Update the items starting with the line containing "Click the CAPTURE button" and going on through the end of the items, changing "Viewport" to "Display" and leaving everything else as it is. Give back only those lines.

Exercise inputs:
#####

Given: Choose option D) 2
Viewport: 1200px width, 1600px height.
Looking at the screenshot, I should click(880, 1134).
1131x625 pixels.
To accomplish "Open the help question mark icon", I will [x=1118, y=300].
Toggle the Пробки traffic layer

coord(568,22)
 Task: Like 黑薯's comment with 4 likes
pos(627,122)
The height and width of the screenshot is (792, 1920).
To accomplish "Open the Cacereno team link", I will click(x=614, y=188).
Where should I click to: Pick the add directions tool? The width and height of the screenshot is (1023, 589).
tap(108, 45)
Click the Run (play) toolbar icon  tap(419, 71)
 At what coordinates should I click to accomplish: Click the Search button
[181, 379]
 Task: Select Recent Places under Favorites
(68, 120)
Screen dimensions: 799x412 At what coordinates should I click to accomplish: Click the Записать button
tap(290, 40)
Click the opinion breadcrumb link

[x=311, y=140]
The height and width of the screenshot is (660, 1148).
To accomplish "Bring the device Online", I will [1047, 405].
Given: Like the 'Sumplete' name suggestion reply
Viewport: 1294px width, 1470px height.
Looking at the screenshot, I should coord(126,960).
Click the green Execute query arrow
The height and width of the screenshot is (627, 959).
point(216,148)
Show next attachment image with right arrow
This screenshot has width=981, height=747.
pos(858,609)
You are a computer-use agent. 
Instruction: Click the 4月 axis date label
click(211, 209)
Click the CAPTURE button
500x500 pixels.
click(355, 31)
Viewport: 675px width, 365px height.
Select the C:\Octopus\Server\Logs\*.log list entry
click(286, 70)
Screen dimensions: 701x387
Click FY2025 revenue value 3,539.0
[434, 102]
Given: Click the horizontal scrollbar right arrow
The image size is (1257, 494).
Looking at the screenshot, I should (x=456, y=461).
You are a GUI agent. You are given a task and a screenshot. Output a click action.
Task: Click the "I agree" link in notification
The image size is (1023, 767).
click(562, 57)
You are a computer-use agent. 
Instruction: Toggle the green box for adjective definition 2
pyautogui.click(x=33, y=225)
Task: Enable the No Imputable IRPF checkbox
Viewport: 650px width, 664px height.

#####

Full output:
Click the CAPTURE button
500x500 pixels.
click(355, 31)
Display: 675px width, 365px height.
Select the C:\Octopus\Server\Logs\*.log list entry
click(286, 70)
Screen dimensions: 701x387
Click FY2025 revenue value 3,539.0
[434, 102]
Given: Click the horizontal scrollbar right arrow
The image size is (1257, 494).
Looking at the screenshot, I should (x=456, y=461).
You are a GUI agent. You are given a task and a screenshot. Output a click action.
Task: Click the "I agree" link in notification
The image size is (1023, 767).
click(562, 57)
You are a computer-use agent. 
Instruction: Toggle the green box for adjective definition 2
pyautogui.click(x=33, y=225)
Task: Enable the No Imputable IRPF checkbox
Display: 650px width, 664px height.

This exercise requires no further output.